Actually, one more question: are there any disadvantages to enabling oneToAllMessaging? Is there any reason not to do it by default?
Lukas,Thank you so much for the help. By 'the first class', you mean SendMessageToAllCache is not used unless I set the property to true, right? Because I actually do have giraph.oneToAllMsgSending=true, so if that means it's using SendMessageToAllCache then everything makes much more sense. So I guess it makes sense then that case (b) that I mentioned that would be much faster than case (a)? I really appreciate it. And do you have any ideas about the second question I asked? I think the answer is no but I'm kind of hoping it's not.Best,MatthewOn Wed, Oct 22, 2014 at 11:16 PM, Lukas Nalezenec <email@example.com> wrote:Hi Matthew,
See class SendMessageToAllCache. Its in the same directory as SendMessageCache. The first class is not used by Giraph unless you set property giraph.oneToAllMsgSending to true.
On 22.10.2014 20:10, Matthew Saltz wrote:
I have two questions:
Question 1) I'm using release 1.1.0 and I'm really confused about the fact that I'm having massive performance differences in the following scenario. I need to send one message from each vertex to a subset of its neighbors (all that satisfy a certain condition). For that, I see two basic options:
a) Loop over all edges, making a call to sendMessage(source, target) whenever target satisfies a condition I want, reusing the same IntWritable for the target vertex by calling target.set(_)b) Loop over all edges, building up an ArrayList (or whatever) of targets that satisfy the condition, and calling sendMessageToMultipleMessages(targets) at the end.
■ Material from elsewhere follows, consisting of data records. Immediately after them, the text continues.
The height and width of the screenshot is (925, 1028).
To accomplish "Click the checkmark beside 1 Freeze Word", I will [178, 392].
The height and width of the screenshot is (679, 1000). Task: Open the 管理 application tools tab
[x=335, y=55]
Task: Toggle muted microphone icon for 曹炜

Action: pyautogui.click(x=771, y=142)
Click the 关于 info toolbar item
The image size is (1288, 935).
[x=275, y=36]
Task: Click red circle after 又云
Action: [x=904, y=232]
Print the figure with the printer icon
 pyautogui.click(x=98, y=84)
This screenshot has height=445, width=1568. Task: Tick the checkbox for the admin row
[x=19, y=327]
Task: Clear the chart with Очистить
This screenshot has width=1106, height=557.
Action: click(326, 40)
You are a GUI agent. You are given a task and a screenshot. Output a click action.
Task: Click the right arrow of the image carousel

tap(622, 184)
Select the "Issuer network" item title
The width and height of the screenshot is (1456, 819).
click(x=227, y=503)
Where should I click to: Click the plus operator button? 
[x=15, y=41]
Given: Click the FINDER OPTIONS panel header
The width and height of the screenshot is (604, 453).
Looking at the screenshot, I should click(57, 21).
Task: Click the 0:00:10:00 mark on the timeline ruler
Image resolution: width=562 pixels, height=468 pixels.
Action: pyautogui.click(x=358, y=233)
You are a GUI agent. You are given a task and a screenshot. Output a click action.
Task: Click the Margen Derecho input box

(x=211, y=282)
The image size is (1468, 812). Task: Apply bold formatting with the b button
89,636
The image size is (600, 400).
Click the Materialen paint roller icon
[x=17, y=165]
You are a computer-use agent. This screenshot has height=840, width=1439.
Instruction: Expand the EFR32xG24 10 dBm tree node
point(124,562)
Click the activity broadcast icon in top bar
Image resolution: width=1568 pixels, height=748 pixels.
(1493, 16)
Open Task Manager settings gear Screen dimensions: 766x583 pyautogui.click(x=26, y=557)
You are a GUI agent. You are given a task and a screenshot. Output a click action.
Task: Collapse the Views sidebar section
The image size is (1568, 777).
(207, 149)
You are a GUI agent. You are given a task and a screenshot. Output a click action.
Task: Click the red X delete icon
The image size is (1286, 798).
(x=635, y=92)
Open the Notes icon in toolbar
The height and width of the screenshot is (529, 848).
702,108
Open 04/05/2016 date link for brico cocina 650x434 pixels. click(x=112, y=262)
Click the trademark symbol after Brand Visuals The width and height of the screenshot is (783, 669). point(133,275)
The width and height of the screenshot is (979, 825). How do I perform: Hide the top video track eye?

Surprisingly, I get much, much worse performance using option (a), which I would think would be much faster. So I looked in the code and eventually found my way to SendMessageCache, where it turns out that sendMessageToMultipleMessages -> sendMessageToAllRequest(Iterator, Message) actually just loops over the iterator, repeatedly calling sendMessageRequest (which is what I thought I was doing in scenario (a). I might have incorrectly traced the code though. Can anyone tell me what might be going on? I'm really puzzled by this.
Question 2) Is there a good way of sending a vertex's adjacency list to its neighbors, without building up your own copy of an adjacency list and then sending that? I'm going through the Edge iterable and building an ArrayPrimitiveWritable of ids but it would be nice if I could somehow access the underlying data structure behind the iterable or just wrap the iterable as a writable somehow.